Pretty slow day and Im still looking for some better stuff around Navarre but the fish at 26.5" was a hell of a way to break my first legal red snapper cherry in my yak. :thumbup:


----------



## fishn4fun (May 11, 2008)

Good fish congrats!!


----------



## bbarton13 (May 4, 2009)

nice job bro


----------



## FishJunky (Apr 20, 2012)

Nice Fish!!!


----------



## MillerTime (Jul 6, 2011)

Nice fish. Hopefully this is the first of many more.


----------



## JD7.62 (Feb 13, 2008)

Thanks fellas. Ever since the start of the season Ive been down with bad weather and then my bottom machine went out. Got a new one and calm seas and fish in the box. Cant complain. 

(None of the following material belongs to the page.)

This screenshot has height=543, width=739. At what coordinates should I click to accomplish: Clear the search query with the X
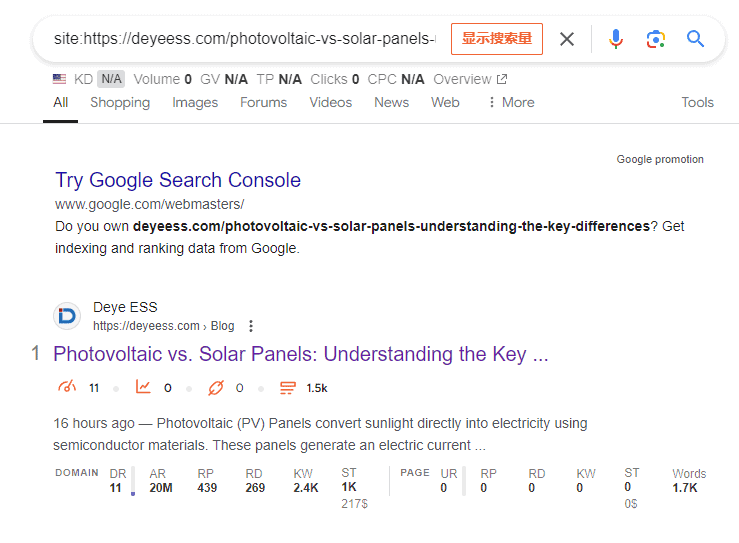pos(567,39)
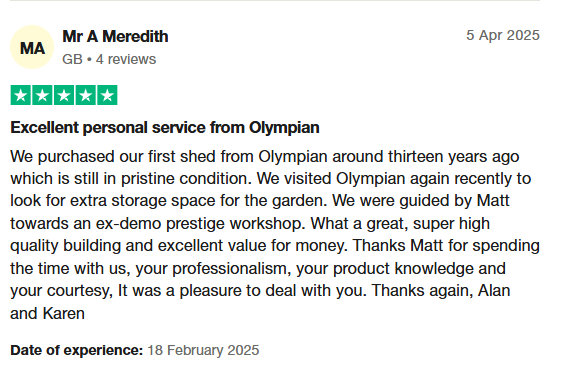Select the middle rating star
This screenshot has width=563, height=379.
(x=64, y=95)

I did learn something pretty valuable after something big broke me. In the yak, keep the rod parallel with the boat as much as possible when fighting big bottom fish. While fighting kings and stuff I can comfortably fight them with my rod in any position and not feel tippy. However if your rod is perpendicular with the boat and big bottom bruiser smashes your bait, well honestly that was the first time in my yaking experience that I thought I was going to lose it in open water.


----------



## Chris V (Oct 18, 2007)

Nice fish


----------



## PAWGhunter (Feb 3, 2010)

Sweet fish!


----------



## steve1029 (Feb 8, 2012)

sweet fish good job


----------



## punkfishking (May 11, 2010)

Nice fish man. Good advice also, I have not had a chance to get any good bottom fish yet and I was wondering about the difference in the fight on the kayak.


----------



## Foulhook (Apr 26, 2010)

Great words of wisdom. I hope to put them to use soon.


----------



## jasonh1903 (Aug 6, 2010)

Nice!


----------



## Stressless (Oct 2, 2007)

JD7.62 said:


> Thanks fellas. Ever since the start of the season Ive been down with bad weather and then my bottom machine went out. Got a new one and calm seas and fish in the box. Cant complain.
> 
> I did learn something pretty valuable after something big broke me. In the yak, keep the rod parallel with the boat as much as possible when fighting big bottom fish. While fighting kings and stuff I can comfortably fight them with my rod in any position and not feel tippy. However if your rod is perpendicular with the boat and big bottom bruiser smashes your bait, well honestly that was the first time in my yaking experience that I thought I was going to lose it in open water.


Nicely said - we put three snapper > 16#'s in the yaks today and if you had out 90 degrees to the yak you would have gone for a swim... Good advice - great fish bud.


----------



## Deeplines (Sep 28, 2007)

Nice fish and it didn't cost you $100 in gas to get it.


----------



## DustinE (Oct 27, 2010)

nice fish


----------



## trectenwald (Feb 28, 2011)

Nice! I need to pop my snapper on the yak cherry as well. Don't really know any spots though and dont have a fish finder. We'll see...


----------